**DATA FOR THE TASK**.
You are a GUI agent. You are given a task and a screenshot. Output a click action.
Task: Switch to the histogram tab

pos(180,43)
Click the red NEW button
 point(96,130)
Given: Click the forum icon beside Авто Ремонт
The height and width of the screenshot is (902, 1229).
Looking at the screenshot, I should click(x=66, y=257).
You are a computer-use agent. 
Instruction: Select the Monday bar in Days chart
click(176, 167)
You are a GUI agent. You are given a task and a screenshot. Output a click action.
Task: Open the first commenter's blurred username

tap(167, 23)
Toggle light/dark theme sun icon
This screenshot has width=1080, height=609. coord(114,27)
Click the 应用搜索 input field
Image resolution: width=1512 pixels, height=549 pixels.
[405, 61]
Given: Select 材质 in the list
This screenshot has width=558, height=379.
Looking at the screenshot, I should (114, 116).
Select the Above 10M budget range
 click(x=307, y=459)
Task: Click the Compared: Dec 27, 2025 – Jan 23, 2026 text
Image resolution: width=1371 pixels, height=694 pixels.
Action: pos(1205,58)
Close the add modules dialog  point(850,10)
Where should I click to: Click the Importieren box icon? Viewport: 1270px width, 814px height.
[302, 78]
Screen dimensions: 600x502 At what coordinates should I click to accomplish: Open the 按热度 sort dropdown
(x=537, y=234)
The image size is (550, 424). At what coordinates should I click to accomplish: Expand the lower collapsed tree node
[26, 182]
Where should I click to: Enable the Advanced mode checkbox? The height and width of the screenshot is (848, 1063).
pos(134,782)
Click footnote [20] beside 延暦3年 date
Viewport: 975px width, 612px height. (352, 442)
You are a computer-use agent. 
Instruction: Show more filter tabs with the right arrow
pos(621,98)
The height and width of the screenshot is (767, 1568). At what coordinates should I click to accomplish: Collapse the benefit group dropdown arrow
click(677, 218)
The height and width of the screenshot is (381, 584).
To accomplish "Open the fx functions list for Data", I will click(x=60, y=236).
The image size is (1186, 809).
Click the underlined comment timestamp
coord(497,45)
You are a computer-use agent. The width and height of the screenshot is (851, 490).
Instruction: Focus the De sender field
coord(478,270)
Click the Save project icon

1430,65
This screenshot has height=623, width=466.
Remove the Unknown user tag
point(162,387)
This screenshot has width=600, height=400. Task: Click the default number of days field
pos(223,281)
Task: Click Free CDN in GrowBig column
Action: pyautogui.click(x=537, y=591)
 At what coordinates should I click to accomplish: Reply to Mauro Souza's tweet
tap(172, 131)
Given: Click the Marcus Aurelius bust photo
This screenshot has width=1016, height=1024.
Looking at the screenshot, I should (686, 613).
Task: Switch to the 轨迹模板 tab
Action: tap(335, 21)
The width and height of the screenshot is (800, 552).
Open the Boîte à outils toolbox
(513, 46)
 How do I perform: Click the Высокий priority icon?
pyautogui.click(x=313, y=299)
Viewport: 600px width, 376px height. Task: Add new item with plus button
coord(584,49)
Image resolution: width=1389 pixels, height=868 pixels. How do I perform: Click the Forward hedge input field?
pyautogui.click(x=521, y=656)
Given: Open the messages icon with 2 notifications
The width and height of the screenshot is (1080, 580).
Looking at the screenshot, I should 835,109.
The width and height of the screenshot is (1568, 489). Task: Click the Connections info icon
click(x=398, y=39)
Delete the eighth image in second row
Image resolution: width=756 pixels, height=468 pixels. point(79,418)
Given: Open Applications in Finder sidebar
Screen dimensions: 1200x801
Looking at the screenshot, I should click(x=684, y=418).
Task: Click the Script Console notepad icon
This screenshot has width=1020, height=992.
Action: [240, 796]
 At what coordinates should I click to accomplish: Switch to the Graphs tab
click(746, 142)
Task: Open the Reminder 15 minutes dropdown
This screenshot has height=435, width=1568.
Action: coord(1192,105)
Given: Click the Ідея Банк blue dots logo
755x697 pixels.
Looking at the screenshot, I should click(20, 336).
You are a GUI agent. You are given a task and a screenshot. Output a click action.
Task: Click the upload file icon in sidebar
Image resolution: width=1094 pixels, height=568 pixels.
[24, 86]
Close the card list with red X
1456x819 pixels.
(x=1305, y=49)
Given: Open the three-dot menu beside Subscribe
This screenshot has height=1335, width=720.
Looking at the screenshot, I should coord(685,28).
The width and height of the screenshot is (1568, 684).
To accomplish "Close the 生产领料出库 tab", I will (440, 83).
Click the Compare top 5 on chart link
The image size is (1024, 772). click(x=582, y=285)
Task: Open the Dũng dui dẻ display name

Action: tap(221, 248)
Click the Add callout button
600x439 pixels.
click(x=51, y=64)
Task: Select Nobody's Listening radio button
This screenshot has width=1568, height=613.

**BRIEF**. Copy out every line from the data above that has "will" in it.

**ANSWER TO THIS TASK**.
To accomplish "Open the fx functions list for Data", I will click(x=60, y=236).
To accomplish "Close the 生产领料出库 tab", I will (440, 83).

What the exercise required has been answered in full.